## EXERCISE
Lines from the start of the data through the line containing "Given: Switch to the 日线 daily period tab" must be given again exactly. Leave the others out.

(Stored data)
_ _ _ _ _
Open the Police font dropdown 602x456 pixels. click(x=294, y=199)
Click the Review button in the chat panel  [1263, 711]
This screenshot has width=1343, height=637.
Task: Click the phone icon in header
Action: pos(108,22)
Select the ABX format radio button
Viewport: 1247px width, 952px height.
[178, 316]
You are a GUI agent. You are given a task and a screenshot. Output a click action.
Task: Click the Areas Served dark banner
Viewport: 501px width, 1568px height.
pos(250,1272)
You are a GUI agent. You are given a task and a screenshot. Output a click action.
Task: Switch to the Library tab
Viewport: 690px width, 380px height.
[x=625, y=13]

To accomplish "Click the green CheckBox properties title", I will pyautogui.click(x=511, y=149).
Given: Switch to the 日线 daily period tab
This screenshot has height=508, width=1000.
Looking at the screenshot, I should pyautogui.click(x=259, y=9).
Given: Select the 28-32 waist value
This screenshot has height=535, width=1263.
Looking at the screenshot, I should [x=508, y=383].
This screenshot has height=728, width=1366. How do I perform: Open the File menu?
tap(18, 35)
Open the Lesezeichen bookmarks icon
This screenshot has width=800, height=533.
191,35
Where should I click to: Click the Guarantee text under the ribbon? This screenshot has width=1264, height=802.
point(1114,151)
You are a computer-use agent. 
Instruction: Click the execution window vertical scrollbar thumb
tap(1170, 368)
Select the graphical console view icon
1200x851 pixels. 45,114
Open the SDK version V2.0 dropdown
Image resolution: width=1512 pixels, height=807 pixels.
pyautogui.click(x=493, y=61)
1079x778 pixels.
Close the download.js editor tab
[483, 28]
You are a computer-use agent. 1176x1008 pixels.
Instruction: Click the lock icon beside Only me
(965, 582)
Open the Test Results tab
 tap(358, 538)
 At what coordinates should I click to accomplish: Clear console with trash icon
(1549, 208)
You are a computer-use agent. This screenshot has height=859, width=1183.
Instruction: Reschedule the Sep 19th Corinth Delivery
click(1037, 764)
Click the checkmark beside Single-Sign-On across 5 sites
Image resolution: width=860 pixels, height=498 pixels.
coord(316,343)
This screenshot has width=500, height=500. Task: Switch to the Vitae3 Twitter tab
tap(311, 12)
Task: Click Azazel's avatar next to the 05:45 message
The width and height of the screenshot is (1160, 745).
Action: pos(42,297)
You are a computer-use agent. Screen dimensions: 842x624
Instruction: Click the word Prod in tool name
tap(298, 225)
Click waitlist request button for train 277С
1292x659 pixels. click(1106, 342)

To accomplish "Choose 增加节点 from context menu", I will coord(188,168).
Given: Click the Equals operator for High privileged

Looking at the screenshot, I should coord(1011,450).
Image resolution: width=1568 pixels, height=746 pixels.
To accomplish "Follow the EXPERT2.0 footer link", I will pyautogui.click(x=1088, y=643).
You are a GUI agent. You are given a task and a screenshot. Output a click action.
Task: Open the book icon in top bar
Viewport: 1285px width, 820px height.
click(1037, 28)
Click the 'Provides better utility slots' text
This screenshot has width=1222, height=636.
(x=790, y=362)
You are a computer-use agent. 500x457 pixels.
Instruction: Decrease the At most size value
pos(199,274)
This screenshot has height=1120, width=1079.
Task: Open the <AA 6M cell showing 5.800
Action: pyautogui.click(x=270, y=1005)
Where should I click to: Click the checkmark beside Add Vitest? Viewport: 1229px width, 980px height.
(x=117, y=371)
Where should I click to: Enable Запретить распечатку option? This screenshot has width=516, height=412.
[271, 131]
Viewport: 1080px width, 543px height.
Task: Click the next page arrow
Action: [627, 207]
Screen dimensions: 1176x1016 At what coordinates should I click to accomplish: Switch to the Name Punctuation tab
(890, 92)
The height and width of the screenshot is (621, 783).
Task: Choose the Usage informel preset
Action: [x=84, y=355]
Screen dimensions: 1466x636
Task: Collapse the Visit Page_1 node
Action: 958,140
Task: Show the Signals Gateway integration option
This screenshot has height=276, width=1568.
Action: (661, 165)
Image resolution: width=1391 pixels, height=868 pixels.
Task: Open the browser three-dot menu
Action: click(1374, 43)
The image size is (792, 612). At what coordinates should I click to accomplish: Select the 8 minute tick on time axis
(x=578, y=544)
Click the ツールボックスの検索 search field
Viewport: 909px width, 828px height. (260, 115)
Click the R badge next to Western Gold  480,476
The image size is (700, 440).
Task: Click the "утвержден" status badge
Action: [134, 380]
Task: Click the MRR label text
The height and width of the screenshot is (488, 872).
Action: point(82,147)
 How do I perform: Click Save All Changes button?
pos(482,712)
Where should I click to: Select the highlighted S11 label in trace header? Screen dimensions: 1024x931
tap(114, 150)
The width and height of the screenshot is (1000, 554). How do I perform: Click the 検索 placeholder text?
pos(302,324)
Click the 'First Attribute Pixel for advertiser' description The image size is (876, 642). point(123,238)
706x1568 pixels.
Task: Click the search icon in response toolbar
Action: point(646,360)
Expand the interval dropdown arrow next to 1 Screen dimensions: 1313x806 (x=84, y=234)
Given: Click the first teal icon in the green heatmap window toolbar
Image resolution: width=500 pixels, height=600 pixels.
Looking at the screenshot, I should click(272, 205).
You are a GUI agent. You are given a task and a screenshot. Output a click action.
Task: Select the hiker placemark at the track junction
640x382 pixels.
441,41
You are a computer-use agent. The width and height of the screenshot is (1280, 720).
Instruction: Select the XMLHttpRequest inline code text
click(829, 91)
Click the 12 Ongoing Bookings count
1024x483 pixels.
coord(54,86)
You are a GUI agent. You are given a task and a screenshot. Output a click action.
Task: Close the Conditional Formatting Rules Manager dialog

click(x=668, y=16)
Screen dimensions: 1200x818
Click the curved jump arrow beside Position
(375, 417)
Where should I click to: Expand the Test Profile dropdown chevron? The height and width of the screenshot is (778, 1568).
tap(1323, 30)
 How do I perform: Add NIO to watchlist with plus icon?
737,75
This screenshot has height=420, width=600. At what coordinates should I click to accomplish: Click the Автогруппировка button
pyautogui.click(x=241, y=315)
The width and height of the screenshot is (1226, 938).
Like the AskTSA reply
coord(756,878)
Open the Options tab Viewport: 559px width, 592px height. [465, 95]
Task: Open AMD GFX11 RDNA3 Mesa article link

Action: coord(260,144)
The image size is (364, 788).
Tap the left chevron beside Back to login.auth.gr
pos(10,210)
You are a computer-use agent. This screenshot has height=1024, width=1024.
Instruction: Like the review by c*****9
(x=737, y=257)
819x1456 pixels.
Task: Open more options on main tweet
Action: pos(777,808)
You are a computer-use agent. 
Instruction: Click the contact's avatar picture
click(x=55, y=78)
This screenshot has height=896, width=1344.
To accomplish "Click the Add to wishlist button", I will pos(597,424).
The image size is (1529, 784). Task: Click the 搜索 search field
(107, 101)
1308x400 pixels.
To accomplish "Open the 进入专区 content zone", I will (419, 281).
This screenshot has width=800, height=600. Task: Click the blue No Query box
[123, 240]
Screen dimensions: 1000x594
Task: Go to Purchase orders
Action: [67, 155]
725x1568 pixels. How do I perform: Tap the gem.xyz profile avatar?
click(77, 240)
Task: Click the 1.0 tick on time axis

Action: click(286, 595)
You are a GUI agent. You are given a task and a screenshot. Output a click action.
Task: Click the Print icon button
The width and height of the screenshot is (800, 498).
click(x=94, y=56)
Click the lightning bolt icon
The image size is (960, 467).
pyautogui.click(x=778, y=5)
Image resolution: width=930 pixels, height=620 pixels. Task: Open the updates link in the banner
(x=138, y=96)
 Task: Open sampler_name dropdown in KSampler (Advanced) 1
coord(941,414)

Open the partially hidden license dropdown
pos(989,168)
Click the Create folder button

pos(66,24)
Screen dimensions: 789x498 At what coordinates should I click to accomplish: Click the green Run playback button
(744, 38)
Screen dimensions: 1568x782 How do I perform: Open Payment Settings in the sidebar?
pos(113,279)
_ _ _ _ _
## EXERCISE OUTPUT
Open the Police font dropdown 602x456 pixels. click(x=294, y=199)
Click the Review button in the chat panel  [1263, 711]
This screenshot has width=1343, height=637.
Task: Click the phone icon in header
Action: pos(108,22)
Select the ABX format radio button
Viewport: 1247px width, 952px height.
[178, 316]
You are a GUI agent. You are given a task and a screenshot. Output a click action.
Task: Click the Areas Served dark banner
Viewport: 501px width, 1568px height.
pos(250,1272)
You are a GUI agent. You are given a task and a screenshot. Output a click action.
Task: Switch to the Library tab
Viewport: 690px width, 380px height.
[x=625, y=13]

To accomplish "Click the green CheckBox properties title", I will pyautogui.click(x=511, y=149).
Given: Switch to the 日线 daily period tab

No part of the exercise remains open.